PostPosted: Sat Oct 14, 2006 12:39 pm
by DeathTwister
Wow,

I am impressed brother wow. some nice work you are doing and OMG I want to see this as it gets developed more? very very nice work my brother.

Why not enter that L3DT file in the image of the month compitition when done a bit more? as it is exactly what the comp is about this month, rivers. Can't wait to see a finished map on that one with the city and everything, wow.

DeathTwister :twisted:

PostPosted: Sun Oct 15, 2006 4:12 pm
by Shealladh
Looks thought someone else had the same ideas as me, lookin' good

PostPosted: Mon Oct 16, 2006 2:21 am
by Aaron
Hi Ulord,

Wow, really nice work. What texture size are you using there? I notice that there is a bit of a repeating artefact in the grass texture, which is usually buried if you use the high-res texture option, or if you carefully set up the texture layers in the appropriate climate. I can cook-up a suitable climate for you, if you like.

The only other tip I could give would be that instead of using steps 3 and 4, you could use the 'file->import->design map' option, which does the same thing in a few less mouse clicks. Also, if you want higher fidelity, you can change the 'File->DM sample rate' to 16 and then use the 'operations->heightfield->generate preview' option. This is a little-known cheat that makes a smaller heightfield for the same design map size, or alternatively uses a larger design map for the same height map size.
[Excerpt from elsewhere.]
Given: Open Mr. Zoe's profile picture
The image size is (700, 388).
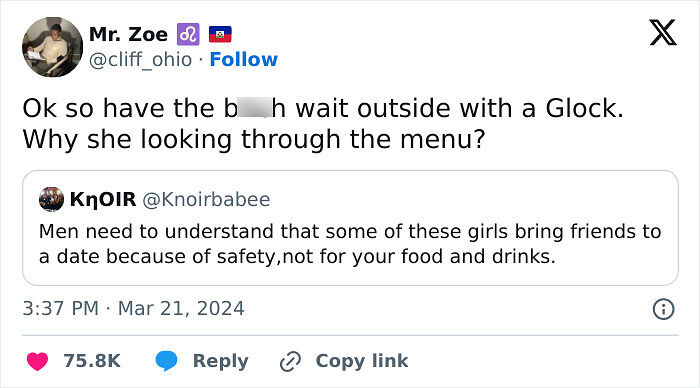Looking at the screenshot, I should point(53,47).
The up-shot is that the heightfield more closely resembles the design map, giving you more control. I'll be adding variable HF/DM ratios as an official option in v2.4c or v2.5.

Cheers,
Aaron.

Edit: Whoops, wrong person. Sorry.

PostPosted: Mon Oct 16, 2006 1:24 pm
by Urlord
Thanks Aaron,

I will try your recomendations. But it won't be for a few more days as I will be out of town on business.

PostPosted: Mon Oct 16, 2006 8:46 pm
by DeathTwister
Hay guys,

WOW great work and good to know tips Aaron, both are exilant and I am saving this page to look at offline.

Aaron Wrote:
The only other tip I could give would be that instead of using steps 3 and 4, you could use the 'file->import->design map' option, which does the same thing in a few less mouse clicks. Also, if you want higher fidelity, you can change the 'File->DM sample rate' to 16 and then use the 'operations->heightfield->generate preview' option. This is a little-known cheat that makes a smaller heightfield for the same design map size, or alternatively uses a larger design map for the same height map size. The up-shot is that the heightfield more closely resembles the design map, giving you more control. I'll be adding variable HF/DM ratios as an official option in v2.4c or v2.5.


WOW hell ya, thanks for the tip Aaron, a very good to know along with Urlord's post. Good blog.